What you should do: Using the article on Rabobank's pork report, decide whether each statement agrees with it: (a) the report expects global pork imports and exports to fall from 2021 levels; (b) Chenjun Pan says the impact of ASF in China is greater than it was in 2020; (c) labor-intensive products will grow faster than products requiring less labor. For each, answer yes or no and quote the words that decide it.

Covid-19 and African Swine Fever (ASF) will continue to pose as the biggest disrupters in the global supply chain in 2022, affecting both production and demand, the latest pork report from Rabobank has found.
The report said that the impact of Covid-19 on slowing the global economy will have more visible consequences in 2022, with price inflation of consumer goods putting extra pressure on consumers.
Diseases, particularly ASF, are another major uncertainty for pork production, with the impact varying by region. “In Europe, ASF has spread to new countries in recent months, challenging 2022 European production. In Asia, ASF continues to spread in China, but the impact is much lower than in 2020,” said Chenjun Pan, senior analyst of animal protein at Rabobank.
Rising input costs including shopping rates, energy prices, and feed grain prices, alongside labour costs, will challenge supply chains, as the slowing economy will see producers and processors finding it difficult to pass on all additional costs to consumers, so margins will be under pressure.
The report highlighted input costs, particularly feed and transportation costs, will stay inflated in 2022. In addition, dry weather in Brazil, flooding in China, low inventory around the globe, and the uncertain impact of the Tonga volcanic eruption could all impact a further rise in supply costs, imposing extra downward pressure on margins and profitability.
Also, labour issues remain a challenge in North America and some European countries. Around the globe, products requiring less labour will grow faster compared with labour-intensive products.
Finally, the report predicted that global pork imports and exports will likely decline from 2021 levels, driven largely by reductions in China’s import demand as local production recovers, meaning major exporters will need to find a new balance between supply and demand.
“Despite ASF’s spread, we expect production in some Asian countries to continue recovering. In China, Vietnam, and the Philippines, the declining demand for imports is a result of better domestic production,” Ms Pan added. “While global import demand will likely decline in 2022, we expect pork prices to stay resilient given high production costs.”

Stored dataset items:
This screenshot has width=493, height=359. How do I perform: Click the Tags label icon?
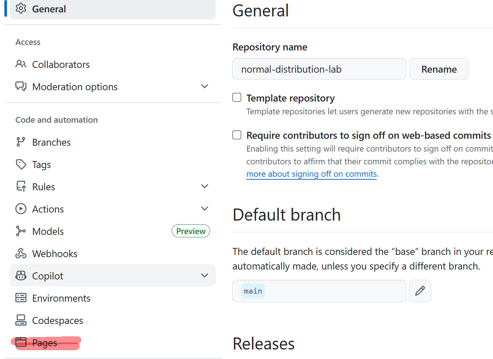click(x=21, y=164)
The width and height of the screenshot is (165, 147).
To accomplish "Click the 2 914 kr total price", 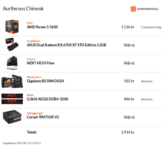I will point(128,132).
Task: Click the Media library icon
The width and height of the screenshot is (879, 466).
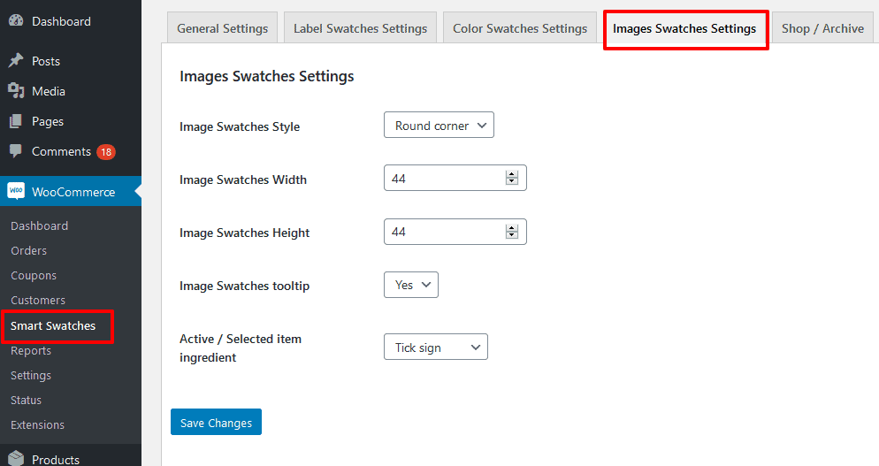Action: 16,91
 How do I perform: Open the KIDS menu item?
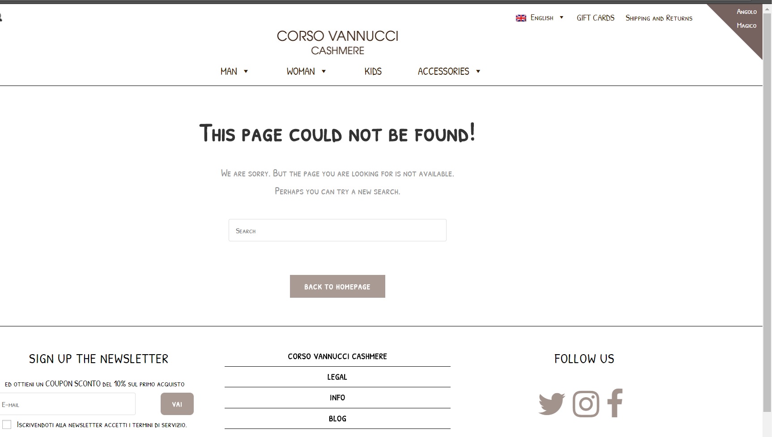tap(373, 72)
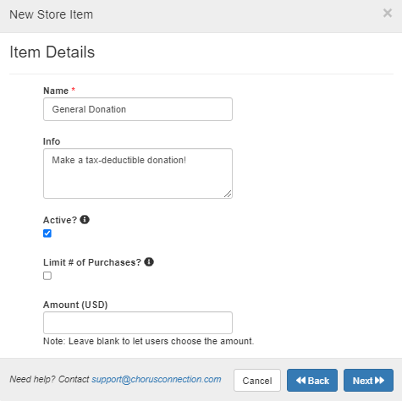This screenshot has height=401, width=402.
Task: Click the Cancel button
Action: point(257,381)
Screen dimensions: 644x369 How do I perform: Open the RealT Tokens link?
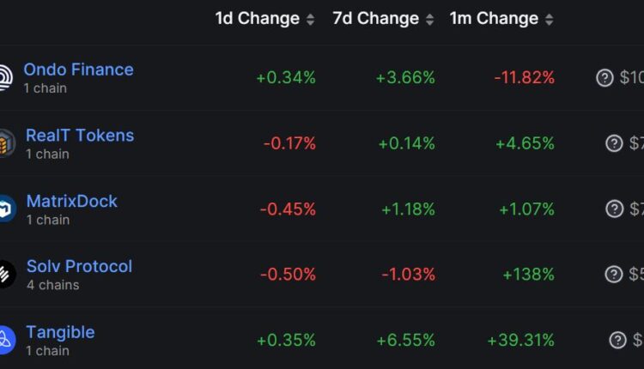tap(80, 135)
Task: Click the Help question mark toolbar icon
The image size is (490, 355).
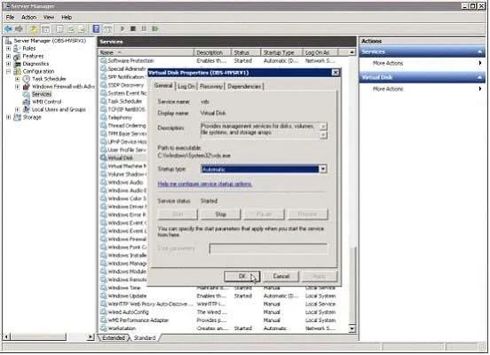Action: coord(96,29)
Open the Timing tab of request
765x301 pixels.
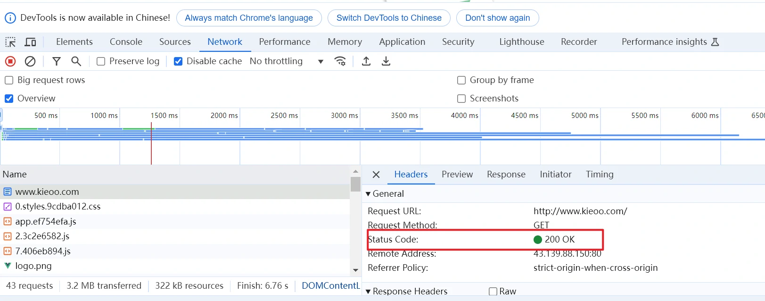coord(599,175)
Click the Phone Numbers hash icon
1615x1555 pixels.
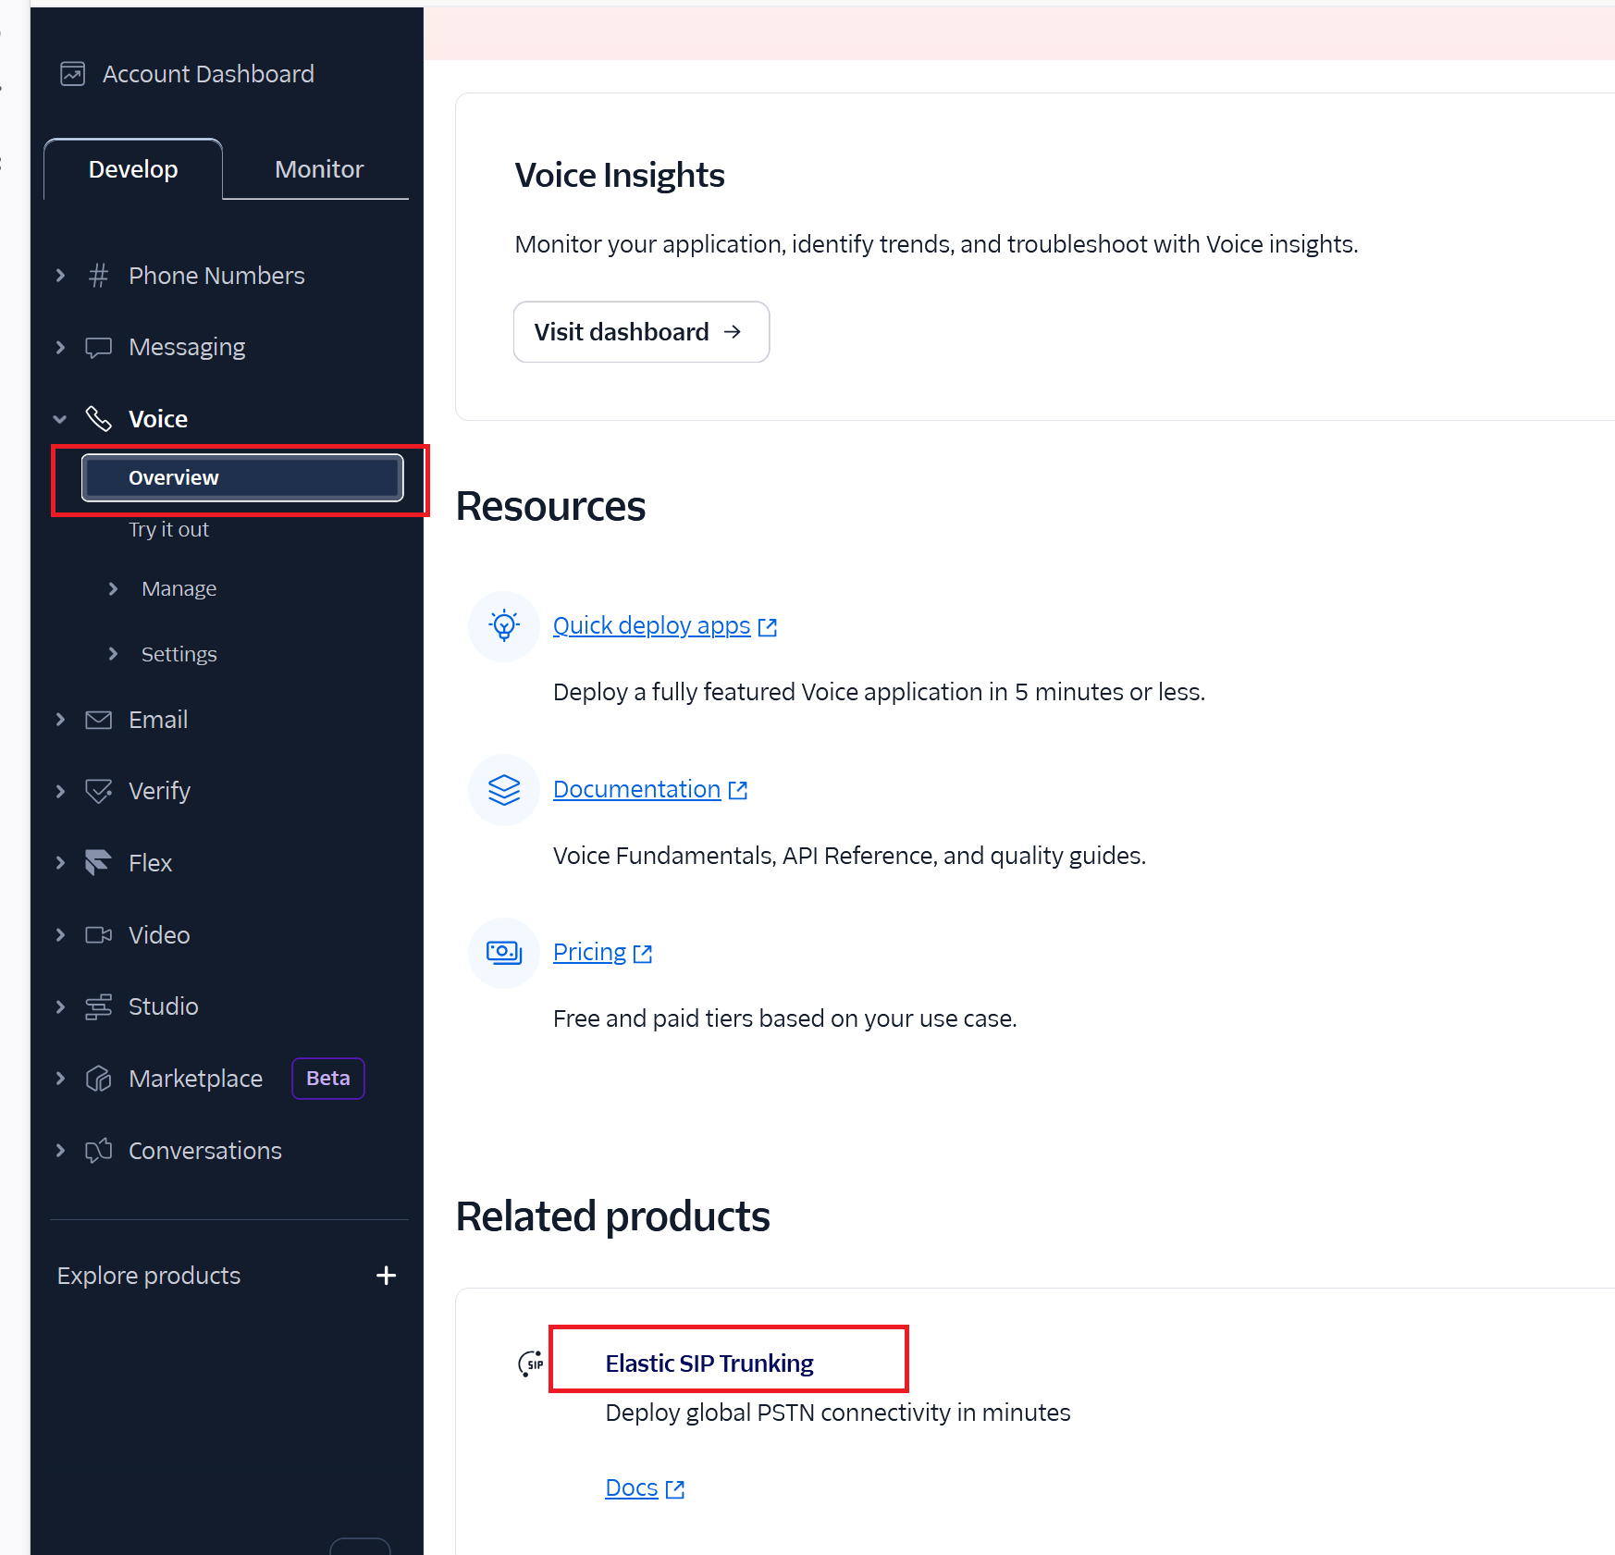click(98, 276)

Your solution:
(a) Yes: "global pork imports and exports will likely decline from 2021 levels"
(b) No: "the impact is much lower than in 2020"
(c) No: "products requiring less labour will grow faster compared with labour-intensive products"